Do this> Reproduce verbatim the part of the passage on Iranian gas exports to Europe that begins at the words "A) The Pipeline" and stops after "a massive project.".

Page>

........

Turkey’s demand for natural gas is declining as the government’s energy vision for 2023 aims to increase the share of locally extracted resources and renewables in power generation. Demand for natural gas has been decreasing consistently since mid-2014. In 2016, natural gas consumption decreased by 4 percent compared to the previous year. In terms of the share of natural gas in Turkey’s energy mix, it decreased from 33 percent in 2014 to 30 percent in 2015 and 26 percent in 2016. If the current demand/consumption trends continue over the upcoming decade, Turkey will probably reduce its natural gas imports from Iran; therefore, more Iranian natural gas can be transited by Turkey to Europe in the future.
Iran’s Options for Exporting its Gas to Europe
There are two options available for exporting Iranian natural gas to Europe. The first option is using pipelines and the second is using LNG facilities.
A) The Pipeline Option
1.A Historical Background
Iran’s actual plans to become a regional energy hub for exporting natural gas to Europe date back to August 1994, when Tehran proposed a pipeline that would carry Turkmen natural gas via Northern Iran to Turkey and the European market. While the pipeline was inaugurated in 1997, the project failed to deliver the projected amounts need for re-exportation. Other plans proposed in the late 1990s to export Turkmen natural gas to Bulgaria and then Western Europe foundered due to political complexities as U.S. sanctions imposed on Iran became an obstacle to embarking on such a massive project.

........

Stored data>
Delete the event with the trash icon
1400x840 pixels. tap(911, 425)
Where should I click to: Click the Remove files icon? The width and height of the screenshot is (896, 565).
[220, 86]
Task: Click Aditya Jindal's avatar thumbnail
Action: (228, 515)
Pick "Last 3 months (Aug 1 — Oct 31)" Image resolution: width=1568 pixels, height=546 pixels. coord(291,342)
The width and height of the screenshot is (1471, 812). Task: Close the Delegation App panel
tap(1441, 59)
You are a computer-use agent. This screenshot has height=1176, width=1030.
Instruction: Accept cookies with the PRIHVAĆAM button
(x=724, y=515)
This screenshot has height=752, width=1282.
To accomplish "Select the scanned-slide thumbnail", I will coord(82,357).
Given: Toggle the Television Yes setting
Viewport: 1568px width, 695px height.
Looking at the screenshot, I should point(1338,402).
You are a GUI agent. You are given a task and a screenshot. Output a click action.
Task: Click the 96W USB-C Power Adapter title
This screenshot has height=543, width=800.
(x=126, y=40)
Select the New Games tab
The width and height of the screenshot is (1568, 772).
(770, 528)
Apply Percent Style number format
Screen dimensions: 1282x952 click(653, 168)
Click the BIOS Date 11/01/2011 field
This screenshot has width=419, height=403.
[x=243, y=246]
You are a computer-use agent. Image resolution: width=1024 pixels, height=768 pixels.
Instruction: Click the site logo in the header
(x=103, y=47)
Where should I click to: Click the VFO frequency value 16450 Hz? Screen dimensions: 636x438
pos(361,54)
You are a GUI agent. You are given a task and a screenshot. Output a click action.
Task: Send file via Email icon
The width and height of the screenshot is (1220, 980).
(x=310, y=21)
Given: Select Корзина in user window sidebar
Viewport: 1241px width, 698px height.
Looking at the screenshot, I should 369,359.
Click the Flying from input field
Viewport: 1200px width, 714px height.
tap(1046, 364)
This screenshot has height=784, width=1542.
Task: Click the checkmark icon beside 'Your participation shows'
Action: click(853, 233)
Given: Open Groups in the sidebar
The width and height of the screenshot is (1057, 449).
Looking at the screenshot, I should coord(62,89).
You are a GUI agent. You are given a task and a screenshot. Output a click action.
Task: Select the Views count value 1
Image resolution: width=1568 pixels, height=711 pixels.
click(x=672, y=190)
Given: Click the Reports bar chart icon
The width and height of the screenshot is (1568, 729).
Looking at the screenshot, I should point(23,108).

........

Solution for this exercise>
A) The Pipeline Option
1.A Historical Background
Iran’s actual plans to become a regional energy hub for exporting natural gas to Europe date back to August 1994, when Tehran proposed a pipeline that would carry Turkmen natural gas via Northern Iran to Turkey and the European market. While the pipeline was inaugurated in 1997, the project failed to deliver the projected amounts need for re-exportation. Other plans proposed in the late 1990s to export Turkmen natural gas to Bulgaria and then Western Europe foundered due to political complexities as U.S. sanctions imposed on Iran became an obstacle to embarking on such a massive project.